Big is beautiful: A crushing case for brutalism — with the people left out

Elain Harwood’s Space, Hope and Brutalism reflect the heavy impact of its subject, and some of its callousness

issue 10 October 2015

First things first: this is one of the heaviest books I have ever read. Eventually I finished with it resting uncomfortably on my knees, as I perched on the edge of my bed. It reminded me of when I met Jennifer Worth (of Call the Midwife fame) and she showed me her hardback copy of my own substantial tome Austerity Britain — neatly spliced in half to make two separate manageable entities. Reluctantly I can now see her point; but in the case of Elain Harwood’s Space, Hope and Brutalism, the doorstopper’s doorstopper, I doubt if I would have the strength to do the same.

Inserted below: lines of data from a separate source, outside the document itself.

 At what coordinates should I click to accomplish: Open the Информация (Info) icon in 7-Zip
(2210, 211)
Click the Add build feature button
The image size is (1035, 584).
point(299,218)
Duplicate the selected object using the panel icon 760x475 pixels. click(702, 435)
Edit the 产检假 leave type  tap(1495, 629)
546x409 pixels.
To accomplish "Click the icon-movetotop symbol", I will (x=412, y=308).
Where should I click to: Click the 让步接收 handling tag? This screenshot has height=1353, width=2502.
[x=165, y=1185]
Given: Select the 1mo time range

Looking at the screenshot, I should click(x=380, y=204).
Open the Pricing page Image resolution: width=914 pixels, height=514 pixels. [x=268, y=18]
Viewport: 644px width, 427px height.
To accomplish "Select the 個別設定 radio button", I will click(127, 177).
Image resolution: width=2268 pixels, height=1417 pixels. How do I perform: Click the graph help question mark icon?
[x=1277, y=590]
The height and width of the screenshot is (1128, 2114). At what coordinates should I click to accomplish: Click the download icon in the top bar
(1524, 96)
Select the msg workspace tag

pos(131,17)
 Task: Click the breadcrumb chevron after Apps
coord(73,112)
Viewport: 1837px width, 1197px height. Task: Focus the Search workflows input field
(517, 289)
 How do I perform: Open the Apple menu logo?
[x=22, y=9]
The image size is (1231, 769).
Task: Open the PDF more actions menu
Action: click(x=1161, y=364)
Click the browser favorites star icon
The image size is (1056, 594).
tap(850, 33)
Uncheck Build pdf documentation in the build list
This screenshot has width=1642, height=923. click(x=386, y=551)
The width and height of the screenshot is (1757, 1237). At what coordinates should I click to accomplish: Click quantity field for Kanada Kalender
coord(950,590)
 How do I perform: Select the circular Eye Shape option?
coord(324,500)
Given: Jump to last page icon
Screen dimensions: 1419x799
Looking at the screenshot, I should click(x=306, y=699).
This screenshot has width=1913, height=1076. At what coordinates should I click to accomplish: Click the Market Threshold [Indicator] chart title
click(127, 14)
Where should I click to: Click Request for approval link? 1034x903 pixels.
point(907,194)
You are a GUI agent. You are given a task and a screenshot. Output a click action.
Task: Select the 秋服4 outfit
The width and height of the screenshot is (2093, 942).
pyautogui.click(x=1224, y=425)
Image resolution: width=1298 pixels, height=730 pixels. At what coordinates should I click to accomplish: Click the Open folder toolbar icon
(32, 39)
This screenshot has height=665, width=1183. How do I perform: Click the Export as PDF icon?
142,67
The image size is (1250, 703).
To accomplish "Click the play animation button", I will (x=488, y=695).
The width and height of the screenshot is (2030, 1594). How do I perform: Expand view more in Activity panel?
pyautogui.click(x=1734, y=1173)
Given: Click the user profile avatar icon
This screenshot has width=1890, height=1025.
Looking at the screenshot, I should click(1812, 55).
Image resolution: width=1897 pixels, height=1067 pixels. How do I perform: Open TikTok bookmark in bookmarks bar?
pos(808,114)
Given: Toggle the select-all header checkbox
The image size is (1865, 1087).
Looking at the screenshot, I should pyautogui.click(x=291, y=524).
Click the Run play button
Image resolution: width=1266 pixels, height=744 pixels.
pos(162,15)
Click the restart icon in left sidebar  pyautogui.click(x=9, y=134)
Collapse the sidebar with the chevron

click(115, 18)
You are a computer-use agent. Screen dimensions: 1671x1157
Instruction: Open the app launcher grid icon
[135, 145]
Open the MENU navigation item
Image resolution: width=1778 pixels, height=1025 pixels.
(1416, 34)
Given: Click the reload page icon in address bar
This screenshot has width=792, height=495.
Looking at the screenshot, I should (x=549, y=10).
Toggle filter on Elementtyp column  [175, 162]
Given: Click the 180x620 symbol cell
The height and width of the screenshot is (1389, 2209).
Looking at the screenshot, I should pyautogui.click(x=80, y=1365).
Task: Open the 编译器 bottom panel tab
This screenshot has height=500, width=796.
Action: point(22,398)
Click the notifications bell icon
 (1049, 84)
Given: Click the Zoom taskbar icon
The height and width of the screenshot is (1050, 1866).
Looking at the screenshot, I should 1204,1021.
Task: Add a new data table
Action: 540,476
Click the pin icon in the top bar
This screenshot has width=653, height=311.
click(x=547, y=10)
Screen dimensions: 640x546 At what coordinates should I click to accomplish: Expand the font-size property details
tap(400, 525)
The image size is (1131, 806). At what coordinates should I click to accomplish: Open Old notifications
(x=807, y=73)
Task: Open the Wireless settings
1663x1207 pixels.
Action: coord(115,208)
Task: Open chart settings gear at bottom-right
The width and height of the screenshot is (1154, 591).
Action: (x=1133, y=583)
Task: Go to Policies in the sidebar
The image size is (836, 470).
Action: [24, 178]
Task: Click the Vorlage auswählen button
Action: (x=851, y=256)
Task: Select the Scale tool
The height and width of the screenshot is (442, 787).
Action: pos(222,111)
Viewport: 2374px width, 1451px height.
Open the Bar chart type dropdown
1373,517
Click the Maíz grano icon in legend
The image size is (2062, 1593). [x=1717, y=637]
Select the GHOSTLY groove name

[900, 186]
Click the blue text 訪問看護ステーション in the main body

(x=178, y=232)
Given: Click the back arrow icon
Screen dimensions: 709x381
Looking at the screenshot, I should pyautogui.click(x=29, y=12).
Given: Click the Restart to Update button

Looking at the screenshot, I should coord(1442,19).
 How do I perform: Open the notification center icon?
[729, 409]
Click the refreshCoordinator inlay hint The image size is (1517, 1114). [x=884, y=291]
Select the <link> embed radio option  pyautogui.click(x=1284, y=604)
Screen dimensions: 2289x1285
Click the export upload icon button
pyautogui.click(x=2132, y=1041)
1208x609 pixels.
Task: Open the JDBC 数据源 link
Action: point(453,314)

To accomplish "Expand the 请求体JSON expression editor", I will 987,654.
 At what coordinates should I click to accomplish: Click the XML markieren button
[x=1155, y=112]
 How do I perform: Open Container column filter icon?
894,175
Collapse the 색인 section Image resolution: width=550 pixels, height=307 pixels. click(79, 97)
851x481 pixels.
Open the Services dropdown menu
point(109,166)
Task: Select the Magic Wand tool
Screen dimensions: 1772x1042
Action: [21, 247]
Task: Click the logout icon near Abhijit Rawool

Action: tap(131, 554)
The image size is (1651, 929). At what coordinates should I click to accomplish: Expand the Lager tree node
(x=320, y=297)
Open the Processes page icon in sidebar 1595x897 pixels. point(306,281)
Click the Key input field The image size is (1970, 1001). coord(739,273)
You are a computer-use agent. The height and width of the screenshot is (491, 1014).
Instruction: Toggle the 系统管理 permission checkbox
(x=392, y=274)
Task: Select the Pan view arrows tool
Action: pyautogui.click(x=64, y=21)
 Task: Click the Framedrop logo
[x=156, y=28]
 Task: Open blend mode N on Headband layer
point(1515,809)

The physical inconvenience of Harwood’s book is doubly unfortunate because there is some evidence that Britain’s often reviled modernist architecture of the quarter-century or so after the war is having a moment, to judge by two straws in the wind this autumn. London’s annual Open House weekend included booking-only tours of Ernö Goldfinger’s increasingly iconic Trellick Tower (on the right soon after leaving Paddington station), all tickets for which were snapped up within minutes; and much the same happened with the National Trust’s Brutal Utopias season, featuring tours of the Southbank Centre, Denys Lasdun’s University of East Anglia (students living in ‘ziggurats’) and the streets-in-the-sky of Sheffield’s Park Hill estate.